» **Input data**:

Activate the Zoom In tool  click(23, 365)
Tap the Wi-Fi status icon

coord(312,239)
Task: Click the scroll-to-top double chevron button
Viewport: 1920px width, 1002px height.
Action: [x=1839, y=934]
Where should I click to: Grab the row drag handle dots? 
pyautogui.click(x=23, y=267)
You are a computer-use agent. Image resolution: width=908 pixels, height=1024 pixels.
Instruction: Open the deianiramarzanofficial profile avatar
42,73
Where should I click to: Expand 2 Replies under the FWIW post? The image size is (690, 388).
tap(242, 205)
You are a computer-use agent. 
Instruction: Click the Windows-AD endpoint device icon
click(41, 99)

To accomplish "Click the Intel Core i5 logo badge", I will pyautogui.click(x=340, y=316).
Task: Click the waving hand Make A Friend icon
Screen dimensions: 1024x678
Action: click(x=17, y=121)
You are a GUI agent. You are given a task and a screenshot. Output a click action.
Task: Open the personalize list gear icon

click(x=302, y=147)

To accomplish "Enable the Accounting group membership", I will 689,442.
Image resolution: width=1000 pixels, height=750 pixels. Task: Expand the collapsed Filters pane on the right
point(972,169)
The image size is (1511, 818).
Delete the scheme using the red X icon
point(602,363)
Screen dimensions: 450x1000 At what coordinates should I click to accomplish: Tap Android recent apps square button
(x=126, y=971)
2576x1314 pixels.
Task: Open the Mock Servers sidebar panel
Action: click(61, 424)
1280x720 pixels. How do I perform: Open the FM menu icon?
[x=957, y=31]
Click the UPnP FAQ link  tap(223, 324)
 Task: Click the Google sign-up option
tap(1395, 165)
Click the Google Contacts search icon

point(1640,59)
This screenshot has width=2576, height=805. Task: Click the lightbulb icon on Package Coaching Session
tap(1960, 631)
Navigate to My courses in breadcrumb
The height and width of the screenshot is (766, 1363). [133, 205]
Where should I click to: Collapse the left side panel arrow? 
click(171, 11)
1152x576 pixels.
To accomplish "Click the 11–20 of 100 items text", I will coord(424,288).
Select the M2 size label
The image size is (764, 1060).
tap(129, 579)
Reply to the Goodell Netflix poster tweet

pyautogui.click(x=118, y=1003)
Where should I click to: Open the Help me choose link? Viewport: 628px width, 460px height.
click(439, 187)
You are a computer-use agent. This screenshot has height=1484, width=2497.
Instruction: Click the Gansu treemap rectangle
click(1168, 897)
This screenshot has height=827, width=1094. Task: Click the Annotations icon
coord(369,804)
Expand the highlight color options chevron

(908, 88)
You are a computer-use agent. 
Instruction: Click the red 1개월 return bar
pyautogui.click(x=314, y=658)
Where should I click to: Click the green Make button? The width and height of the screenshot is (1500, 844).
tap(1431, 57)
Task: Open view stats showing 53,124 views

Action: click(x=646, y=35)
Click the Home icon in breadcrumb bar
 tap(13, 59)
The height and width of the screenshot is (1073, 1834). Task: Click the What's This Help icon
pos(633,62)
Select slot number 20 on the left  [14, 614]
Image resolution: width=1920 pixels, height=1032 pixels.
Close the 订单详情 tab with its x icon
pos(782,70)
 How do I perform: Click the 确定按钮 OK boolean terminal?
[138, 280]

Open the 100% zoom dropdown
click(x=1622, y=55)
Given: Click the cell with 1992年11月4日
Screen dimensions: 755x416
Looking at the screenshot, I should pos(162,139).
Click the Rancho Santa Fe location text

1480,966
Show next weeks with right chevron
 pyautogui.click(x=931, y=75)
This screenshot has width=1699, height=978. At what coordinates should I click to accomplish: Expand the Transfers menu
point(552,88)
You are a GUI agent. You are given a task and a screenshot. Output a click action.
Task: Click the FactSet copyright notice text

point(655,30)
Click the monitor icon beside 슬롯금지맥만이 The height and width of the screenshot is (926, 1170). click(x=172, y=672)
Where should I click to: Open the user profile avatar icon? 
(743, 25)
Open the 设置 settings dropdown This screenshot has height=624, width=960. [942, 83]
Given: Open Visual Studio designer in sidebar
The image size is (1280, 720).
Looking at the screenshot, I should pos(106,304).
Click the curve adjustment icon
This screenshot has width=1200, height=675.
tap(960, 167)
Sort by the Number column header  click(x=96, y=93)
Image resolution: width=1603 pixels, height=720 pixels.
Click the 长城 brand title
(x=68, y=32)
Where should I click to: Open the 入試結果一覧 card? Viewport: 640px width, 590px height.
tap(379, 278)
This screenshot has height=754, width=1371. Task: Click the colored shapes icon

» **Exercise details**:
Report how many lines of the data above hold the string "computer". Nothing else belongs in the answer.

» **Exercise answer**:
4